Because these endpoints get called regularly, whether or not there is other traffic, the health endpoints could clog up your API model.

Because Akita samples your traffic, meaning it doesn't send all of your traffic to the Akita Cloud, health check and infrastructure endpoints could come to dominate the traffic that Akita sees. Akita’s rate limiting (which defaults to 1000 calls per minute) may cause some API calls to be dropped— so filtering out the health endpoints ensures that this budget is used entirely for important endpoints.

If this is the case, the solution is to set up filters on the Akita agent. This will increase Akita’s ability to capture meaningful (non-health check) data.

Filtering out endpoints by path

One way to filter out traffic is using the --path-exclusions flag.

To remove a health check endpoint, for instance, use the “--path-exclusions” command line parameter to “apidump”, specifying the path portion of the health check. For example:

apidump –project <your project> –path-exclusions ^/health$

This command will cause all the “/health” endpoints on all hosts to be ignored by the Akita agent.

The argument to –path-exclusions is a Go regular expression, which may match anywhere within the path. The special characters ^ and $ signal “start of string” and “end of string”; this prevents the filter from matching other paths that include the string “/health”, like “/employee/health-benefits”.

Filtering out endpoints by IP address

A similar problem can arise when your model is littered with API calls to unnamed infrastructure services accessed by IP address. To remove these from your model, you can use a regular expression in the “–host-exclusions” command line parameter, as follows:

apidump –project <your project> –host-exclusions ^(\\d)+\.(\\d)+\.(\\d)+\.(\\d)+$

This removes all endpoints whose host is given by a dotted-quad IP address.

Troubleshooting traffic

If you're not seeing the endpoints you're expecting in your first Akita API model, do not worry! There are a few reasons, many of them addressable.
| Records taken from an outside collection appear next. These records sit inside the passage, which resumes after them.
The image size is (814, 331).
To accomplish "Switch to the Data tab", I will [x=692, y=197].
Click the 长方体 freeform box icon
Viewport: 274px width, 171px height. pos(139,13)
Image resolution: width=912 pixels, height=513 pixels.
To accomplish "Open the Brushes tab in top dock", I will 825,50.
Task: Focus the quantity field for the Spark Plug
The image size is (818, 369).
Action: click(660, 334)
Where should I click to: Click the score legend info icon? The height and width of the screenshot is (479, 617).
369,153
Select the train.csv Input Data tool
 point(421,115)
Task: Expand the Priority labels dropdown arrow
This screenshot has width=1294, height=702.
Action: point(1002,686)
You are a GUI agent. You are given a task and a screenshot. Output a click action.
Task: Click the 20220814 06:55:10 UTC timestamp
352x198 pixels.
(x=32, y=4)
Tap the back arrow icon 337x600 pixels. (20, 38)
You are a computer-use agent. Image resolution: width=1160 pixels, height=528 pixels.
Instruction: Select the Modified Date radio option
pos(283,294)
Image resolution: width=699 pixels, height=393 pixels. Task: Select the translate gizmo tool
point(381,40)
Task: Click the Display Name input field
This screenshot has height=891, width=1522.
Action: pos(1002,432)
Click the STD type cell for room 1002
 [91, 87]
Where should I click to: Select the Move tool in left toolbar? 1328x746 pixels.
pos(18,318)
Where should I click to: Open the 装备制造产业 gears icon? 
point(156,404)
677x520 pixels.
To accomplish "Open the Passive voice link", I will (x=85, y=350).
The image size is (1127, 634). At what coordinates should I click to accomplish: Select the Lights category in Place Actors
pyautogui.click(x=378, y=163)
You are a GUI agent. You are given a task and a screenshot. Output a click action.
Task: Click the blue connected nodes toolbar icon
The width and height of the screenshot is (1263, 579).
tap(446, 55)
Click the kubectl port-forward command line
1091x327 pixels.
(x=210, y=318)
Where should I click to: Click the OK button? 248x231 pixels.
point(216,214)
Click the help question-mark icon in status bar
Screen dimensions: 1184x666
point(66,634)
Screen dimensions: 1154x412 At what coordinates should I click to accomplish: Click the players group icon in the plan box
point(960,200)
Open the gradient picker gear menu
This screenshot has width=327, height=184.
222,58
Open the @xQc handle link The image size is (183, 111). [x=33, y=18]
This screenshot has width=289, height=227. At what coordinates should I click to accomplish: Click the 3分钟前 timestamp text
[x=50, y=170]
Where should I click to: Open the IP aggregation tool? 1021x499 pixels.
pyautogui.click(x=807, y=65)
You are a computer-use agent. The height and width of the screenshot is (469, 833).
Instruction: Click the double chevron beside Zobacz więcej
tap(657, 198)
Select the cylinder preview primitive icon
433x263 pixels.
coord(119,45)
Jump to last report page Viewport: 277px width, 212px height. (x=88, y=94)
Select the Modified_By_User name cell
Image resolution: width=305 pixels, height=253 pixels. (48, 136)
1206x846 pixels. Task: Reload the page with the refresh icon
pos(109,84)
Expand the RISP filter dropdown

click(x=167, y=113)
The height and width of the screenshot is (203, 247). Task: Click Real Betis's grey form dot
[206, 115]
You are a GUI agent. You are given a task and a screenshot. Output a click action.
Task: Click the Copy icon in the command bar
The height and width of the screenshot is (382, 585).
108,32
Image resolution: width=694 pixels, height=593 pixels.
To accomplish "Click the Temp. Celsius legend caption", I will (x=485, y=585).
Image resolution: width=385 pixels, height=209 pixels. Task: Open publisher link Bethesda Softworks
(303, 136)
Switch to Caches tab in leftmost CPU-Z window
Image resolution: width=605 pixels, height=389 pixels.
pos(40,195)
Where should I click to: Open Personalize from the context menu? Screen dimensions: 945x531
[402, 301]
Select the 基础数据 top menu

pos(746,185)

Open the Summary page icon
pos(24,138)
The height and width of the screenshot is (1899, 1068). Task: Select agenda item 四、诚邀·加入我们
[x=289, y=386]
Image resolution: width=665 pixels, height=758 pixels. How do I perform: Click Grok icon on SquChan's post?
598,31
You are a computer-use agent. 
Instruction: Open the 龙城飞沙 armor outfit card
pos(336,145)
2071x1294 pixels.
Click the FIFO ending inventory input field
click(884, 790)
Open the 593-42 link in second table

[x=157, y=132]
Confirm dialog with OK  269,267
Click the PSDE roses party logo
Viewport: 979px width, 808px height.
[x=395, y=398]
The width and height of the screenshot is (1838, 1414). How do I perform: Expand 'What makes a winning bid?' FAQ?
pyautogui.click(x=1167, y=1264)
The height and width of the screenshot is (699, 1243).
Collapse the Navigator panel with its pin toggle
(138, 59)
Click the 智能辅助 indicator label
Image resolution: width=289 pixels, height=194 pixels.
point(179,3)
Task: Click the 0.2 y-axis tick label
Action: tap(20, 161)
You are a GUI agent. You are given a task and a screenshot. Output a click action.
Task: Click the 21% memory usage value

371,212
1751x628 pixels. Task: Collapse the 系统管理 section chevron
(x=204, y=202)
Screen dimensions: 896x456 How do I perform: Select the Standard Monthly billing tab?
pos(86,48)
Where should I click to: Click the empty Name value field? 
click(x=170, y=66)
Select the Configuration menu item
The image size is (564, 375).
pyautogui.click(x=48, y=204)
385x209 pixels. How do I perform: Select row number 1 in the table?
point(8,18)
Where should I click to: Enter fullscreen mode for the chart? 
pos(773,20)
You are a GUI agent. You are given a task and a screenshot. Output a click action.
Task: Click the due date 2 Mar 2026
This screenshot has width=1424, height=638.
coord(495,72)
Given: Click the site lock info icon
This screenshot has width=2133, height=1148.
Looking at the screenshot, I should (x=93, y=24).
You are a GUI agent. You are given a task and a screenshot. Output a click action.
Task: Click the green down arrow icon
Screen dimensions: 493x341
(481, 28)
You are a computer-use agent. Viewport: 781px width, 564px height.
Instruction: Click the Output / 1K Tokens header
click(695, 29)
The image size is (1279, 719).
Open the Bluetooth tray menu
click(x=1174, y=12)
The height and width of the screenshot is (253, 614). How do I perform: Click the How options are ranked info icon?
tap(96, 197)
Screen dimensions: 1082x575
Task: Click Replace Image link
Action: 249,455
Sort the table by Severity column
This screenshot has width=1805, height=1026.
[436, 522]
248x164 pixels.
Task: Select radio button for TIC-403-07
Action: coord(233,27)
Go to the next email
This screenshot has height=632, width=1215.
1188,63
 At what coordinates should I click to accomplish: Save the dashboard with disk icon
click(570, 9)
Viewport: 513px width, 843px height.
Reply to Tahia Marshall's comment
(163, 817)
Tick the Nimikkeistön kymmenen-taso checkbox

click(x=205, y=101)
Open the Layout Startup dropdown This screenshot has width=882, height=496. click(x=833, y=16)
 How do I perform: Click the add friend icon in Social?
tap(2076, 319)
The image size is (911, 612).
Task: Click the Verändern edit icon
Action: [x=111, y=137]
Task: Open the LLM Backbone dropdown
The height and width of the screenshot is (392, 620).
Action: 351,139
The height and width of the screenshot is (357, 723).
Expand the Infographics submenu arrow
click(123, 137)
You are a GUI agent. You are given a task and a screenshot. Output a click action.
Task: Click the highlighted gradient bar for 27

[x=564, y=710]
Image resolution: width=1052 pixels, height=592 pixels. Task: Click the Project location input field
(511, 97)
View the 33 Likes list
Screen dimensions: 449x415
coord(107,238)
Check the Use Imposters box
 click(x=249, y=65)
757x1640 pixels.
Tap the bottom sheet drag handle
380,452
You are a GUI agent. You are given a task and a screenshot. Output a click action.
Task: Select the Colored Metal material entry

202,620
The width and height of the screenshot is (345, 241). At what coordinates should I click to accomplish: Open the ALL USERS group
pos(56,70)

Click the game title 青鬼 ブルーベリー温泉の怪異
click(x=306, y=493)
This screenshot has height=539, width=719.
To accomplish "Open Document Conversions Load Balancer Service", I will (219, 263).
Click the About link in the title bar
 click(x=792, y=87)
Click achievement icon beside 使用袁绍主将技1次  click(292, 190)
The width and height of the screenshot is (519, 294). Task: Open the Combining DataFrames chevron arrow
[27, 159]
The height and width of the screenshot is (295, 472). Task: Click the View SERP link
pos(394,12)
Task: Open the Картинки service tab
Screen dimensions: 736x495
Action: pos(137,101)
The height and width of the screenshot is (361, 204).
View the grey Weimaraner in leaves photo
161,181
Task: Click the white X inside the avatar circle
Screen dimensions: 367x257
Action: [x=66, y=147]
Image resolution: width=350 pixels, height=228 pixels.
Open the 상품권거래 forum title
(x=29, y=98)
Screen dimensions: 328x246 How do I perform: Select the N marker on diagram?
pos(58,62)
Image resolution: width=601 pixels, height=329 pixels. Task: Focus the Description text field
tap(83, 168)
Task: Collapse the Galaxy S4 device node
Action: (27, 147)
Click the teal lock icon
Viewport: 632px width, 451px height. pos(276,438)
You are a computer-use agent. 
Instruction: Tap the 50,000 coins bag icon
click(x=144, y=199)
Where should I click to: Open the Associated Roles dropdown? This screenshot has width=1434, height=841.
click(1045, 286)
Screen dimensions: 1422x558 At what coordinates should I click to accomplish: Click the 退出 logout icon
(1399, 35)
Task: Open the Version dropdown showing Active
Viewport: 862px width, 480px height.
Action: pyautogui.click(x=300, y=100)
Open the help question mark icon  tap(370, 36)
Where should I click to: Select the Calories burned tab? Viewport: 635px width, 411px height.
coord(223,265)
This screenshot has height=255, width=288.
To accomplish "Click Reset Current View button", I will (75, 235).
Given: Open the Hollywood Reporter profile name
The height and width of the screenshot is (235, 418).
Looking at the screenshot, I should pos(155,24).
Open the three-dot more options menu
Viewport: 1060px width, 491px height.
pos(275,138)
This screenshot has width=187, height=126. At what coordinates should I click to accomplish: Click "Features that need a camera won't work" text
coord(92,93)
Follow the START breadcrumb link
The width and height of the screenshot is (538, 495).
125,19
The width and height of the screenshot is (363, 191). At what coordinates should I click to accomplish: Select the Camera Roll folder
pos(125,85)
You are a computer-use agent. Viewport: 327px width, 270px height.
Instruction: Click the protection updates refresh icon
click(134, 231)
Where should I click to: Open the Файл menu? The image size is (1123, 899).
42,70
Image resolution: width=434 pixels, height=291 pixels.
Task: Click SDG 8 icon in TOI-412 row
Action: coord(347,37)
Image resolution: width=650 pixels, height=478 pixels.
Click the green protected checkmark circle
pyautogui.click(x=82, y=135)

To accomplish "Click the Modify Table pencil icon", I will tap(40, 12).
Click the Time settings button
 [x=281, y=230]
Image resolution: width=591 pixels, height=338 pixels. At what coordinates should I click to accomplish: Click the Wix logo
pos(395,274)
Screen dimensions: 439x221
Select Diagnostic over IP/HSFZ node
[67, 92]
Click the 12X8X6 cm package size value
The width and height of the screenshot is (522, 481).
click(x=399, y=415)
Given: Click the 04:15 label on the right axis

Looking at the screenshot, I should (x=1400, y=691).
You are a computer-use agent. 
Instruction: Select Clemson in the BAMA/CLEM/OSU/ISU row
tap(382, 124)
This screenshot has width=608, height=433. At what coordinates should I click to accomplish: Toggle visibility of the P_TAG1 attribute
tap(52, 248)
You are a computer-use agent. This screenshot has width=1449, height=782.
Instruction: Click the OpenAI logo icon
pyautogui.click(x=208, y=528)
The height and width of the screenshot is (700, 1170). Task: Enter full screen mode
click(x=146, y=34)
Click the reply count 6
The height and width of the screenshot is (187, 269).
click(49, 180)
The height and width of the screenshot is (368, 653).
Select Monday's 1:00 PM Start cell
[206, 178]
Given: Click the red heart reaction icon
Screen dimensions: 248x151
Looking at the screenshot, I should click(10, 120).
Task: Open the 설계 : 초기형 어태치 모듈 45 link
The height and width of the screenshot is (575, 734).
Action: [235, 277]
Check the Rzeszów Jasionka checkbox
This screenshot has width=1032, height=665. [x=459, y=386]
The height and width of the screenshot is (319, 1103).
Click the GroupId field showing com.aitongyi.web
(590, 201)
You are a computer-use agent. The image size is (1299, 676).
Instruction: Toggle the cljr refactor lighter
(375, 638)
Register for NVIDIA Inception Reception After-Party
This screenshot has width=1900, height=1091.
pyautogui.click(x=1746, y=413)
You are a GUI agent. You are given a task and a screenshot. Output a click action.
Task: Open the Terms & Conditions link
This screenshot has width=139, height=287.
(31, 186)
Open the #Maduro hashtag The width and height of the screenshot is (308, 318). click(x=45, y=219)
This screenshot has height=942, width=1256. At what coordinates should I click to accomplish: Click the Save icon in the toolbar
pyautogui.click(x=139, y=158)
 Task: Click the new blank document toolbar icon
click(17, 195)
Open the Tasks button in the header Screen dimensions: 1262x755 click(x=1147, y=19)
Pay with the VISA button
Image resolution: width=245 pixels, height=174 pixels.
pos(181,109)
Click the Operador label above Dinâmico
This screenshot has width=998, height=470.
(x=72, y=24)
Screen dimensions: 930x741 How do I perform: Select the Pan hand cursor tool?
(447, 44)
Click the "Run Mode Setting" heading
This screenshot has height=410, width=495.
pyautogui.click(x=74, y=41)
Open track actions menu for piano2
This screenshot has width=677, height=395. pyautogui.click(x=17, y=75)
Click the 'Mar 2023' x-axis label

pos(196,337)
You have different options based on what's going on:

  • Few of the endpoints you care about are getting through because they're health checks or infrastructure endpoints. What could be happening is that Akita is seeing mostly health checks and infrastructure endpoints, and your other traffic is not getting through. If that's the case, read above.
  • Few of the endpoints you care about are getting through because they're encrypted. If this is the case, see Troubleshooting for workarounds.
  • Your model is cluttered with other endpoints that you don't want to see, but that you would like to filter out. If this is the case, try filtering out the endpoints in the Akita console. If the result of that is you end up with very few endpoints in your API models, filter out the endpoints with the Akita agent instead.

Sensitive data

The Akita agent obfuscates request/response payload data and sends only request/response metadata to our servers.

More technically: the Akita agent sends salted hashes of request/response payload data. The Akita cloud is not able to access this information, so the Akita cloud never accesses your sensitive data.